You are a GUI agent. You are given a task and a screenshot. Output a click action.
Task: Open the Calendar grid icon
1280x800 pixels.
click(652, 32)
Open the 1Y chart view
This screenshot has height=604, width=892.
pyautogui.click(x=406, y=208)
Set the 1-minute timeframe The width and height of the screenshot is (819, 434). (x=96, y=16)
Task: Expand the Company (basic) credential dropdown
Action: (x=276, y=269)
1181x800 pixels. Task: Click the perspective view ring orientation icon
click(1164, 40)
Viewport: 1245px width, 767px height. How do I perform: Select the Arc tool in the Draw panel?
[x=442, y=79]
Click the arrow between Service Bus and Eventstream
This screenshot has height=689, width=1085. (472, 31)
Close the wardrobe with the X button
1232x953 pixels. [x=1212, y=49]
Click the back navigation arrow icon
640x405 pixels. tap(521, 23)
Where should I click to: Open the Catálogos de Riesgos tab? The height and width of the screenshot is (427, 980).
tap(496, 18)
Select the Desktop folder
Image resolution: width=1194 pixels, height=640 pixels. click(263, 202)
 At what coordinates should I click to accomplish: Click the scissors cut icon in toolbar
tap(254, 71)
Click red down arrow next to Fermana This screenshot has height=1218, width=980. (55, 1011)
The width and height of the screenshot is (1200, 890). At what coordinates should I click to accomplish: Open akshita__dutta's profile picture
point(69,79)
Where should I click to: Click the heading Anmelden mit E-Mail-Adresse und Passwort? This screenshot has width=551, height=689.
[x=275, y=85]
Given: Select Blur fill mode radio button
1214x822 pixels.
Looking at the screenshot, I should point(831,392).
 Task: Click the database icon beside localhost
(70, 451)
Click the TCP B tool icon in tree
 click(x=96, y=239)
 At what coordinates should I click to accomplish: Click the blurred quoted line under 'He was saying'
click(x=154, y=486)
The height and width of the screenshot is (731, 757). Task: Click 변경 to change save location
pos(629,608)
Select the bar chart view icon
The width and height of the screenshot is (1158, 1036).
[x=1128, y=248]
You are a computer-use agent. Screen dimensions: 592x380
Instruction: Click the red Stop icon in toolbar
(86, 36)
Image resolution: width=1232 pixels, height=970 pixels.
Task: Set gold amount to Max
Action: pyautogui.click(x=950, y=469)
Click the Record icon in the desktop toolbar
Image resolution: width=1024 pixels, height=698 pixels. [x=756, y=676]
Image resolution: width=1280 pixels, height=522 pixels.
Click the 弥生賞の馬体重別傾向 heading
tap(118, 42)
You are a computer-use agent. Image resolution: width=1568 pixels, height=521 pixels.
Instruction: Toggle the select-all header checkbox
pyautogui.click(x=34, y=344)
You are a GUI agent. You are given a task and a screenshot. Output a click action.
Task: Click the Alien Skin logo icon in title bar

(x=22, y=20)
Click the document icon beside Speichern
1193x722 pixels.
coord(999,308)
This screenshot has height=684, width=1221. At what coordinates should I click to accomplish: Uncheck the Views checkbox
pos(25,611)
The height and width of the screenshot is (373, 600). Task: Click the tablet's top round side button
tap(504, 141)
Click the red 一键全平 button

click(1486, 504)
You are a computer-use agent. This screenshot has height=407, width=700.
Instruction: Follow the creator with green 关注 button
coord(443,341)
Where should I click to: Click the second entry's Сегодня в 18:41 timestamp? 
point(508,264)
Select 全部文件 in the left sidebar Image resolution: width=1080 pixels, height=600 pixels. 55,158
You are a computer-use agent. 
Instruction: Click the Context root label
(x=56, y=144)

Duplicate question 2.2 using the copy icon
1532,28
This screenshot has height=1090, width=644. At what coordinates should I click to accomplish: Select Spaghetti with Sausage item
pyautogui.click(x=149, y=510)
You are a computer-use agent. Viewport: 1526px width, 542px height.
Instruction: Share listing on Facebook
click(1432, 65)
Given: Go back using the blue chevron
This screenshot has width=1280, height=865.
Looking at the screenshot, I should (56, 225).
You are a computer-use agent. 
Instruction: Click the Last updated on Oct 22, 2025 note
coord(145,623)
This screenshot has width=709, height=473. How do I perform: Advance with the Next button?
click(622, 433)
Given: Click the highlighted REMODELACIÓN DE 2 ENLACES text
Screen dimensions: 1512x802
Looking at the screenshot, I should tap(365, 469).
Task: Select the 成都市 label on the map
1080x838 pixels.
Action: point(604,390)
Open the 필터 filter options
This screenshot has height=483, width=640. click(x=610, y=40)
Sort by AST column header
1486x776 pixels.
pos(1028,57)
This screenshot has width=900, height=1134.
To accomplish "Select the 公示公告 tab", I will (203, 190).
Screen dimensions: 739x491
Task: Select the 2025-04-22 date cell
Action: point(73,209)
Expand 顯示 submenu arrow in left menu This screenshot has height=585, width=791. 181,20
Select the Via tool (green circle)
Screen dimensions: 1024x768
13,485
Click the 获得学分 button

=-=-=-=-=

Task to complete:
Write the material out once more, exactly as it reads.

Solved exercise:
You are a GUI agent. You are given a task and a screenshot. Output a click action.
Task: Open the Calendar grid icon
1280x800 pixels.
click(652, 32)
Open the 1Y chart view
This screenshot has height=604, width=892.
pyautogui.click(x=406, y=208)
Set the 1-minute timeframe The width and height of the screenshot is (819, 434). (x=96, y=16)
Task: Expand the Company (basic) credential dropdown
Action: (x=276, y=269)
1181x800 pixels. Task: Click the perspective view ring orientation icon
click(1164, 40)
Viewport: 1245px width, 767px height. How do I perform: Select the Arc tool in the Draw panel?
[x=442, y=79]
Click the arrow between Service Bus and Eventstream
This screenshot has height=689, width=1085. (472, 31)
Close the wardrobe with the X button
1232x953 pixels. [x=1212, y=49]
Click the back navigation arrow icon
640x405 pixels. tap(521, 23)
Where should I click to: Open the Catálogos de Riesgos tab? The height and width of the screenshot is (427, 980).
tap(496, 18)
Select the Desktop folder
Image resolution: width=1194 pixels, height=640 pixels. click(263, 202)
 At what coordinates should I click to accomplish: Click the scissors cut icon in toolbar
tap(254, 71)
Click red down arrow next to Fermana This screenshot has height=1218, width=980. (55, 1011)
The width and height of the screenshot is (1200, 890). At what coordinates should I click to accomplish: Open akshita__dutta's profile picture
point(69,79)
Where should I click to: Click the heading Anmelden mit E-Mail-Adresse und Passwort? This screenshot has width=551, height=689.
[x=275, y=85]
Given: Select Blur fill mode radio button
1214x822 pixels.
Looking at the screenshot, I should point(831,392).
 Task: Click the database icon beside localhost
(70, 451)
Click the TCP B tool icon in tree
 click(x=96, y=239)
 At what coordinates should I click to accomplish: Click the blurred quoted line under 'He was saying'
click(x=154, y=486)
The height and width of the screenshot is (731, 757). Task: Click 변경 to change save location
pos(629,608)
Select the bar chart view icon
The width and height of the screenshot is (1158, 1036).
[x=1128, y=248]
You are a computer-use agent. Screen dimensions: 592x380
Instruction: Click the red Stop icon in toolbar
(86, 36)
Image resolution: width=1232 pixels, height=970 pixels.
Task: Set gold amount to Max
Action: pyautogui.click(x=950, y=469)
Click the Record icon in the desktop toolbar
Image resolution: width=1024 pixels, height=698 pixels. [x=756, y=676]
Image resolution: width=1280 pixels, height=522 pixels.
Click the 弥生賞の馬体重別傾向 heading
tap(118, 42)
You are a computer-use agent. Image resolution: width=1568 pixels, height=521 pixels.
Instruction: Toggle the select-all header checkbox
pyautogui.click(x=34, y=344)
You are a GUI agent. You are given a task and a screenshot. Output a click action.
Task: Click the Alien Skin logo icon in title bar

(x=22, y=20)
Click the document icon beside Speichern
1193x722 pixels.
coord(999,308)
This screenshot has height=684, width=1221. At what coordinates should I click to accomplish: Uncheck the Views checkbox
pos(25,611)
The height and width of the screenshot is (373, 600). Task: Click the tablet's top round side button
tap(504, 141)
Click the red 一键全平 button

click(1486, 504)
You are a computer-use agent. This screenshot has height=407, width=700.
Instruction: Follow the creator with green 关注 button
coord(443,341)
Where should I click to: Click the second entry's Сегодня в 18:41 timestamp? 
point(508,264)
Select 全部文件 in the left sidebar Image resolution: width=1080 pixels, height=600 pixels. 55,158
You are a computer-use agent. 
Instruction: Click the Context root label
(x=56, y=144)

Duplicate question 2.2 using the copy icon
1532,28
This screenshot has height=1090, width=644. At what coordinates should I click to accomplish: Select Spaghetti with Sausage item
pyautogui.click(x=149, y=510)
You are a computer-use agent. Viewport: 1526px width, 542px height.
Instruction: Share listing on Facebook
click(1432, 65)
Given: Go back using the blue chevron
This screenshot has width=1280, height=865.
Looking at the screenshot, I should (56, 225).
You are a computer-use agent. 
Instruction: Click the Last updated on Oct 22, 2025 note
coord(145,623)
This screenshot has width=709, height=473. How do I perform: Advance with the Next button?
click(622, 433)
Given: Click the highlighted REMODELACIÓN DE 2 ENLACES text
Screen dimensions: 1512x802
Looking at the screenshot, I should tap(365, 469).
Task: Select the 成都市 label on the map
1080x838 pixels.
Action: point(604,390)
Open the 필터 filter options
This screenshot has height=483, width=640. click(x=610, y=40)
Sort by AST column header
1486x776 pixels.
pos(1028,57)
This screenshot has width=900, height=1134.
To accomplish "Select the 公示公告 tab", I will (203, 190).
Screen dimensions: 739x491
Task: Select the 2025-04-22 date cell
Action: point(73,209)
Expand 顯示 submenu arrow in left menu This screenshot has height=585, width=791. 181,20
Select the Via tool (green circle)
Screen dimensions: 1024x768
13,485
Click the 获得学分 button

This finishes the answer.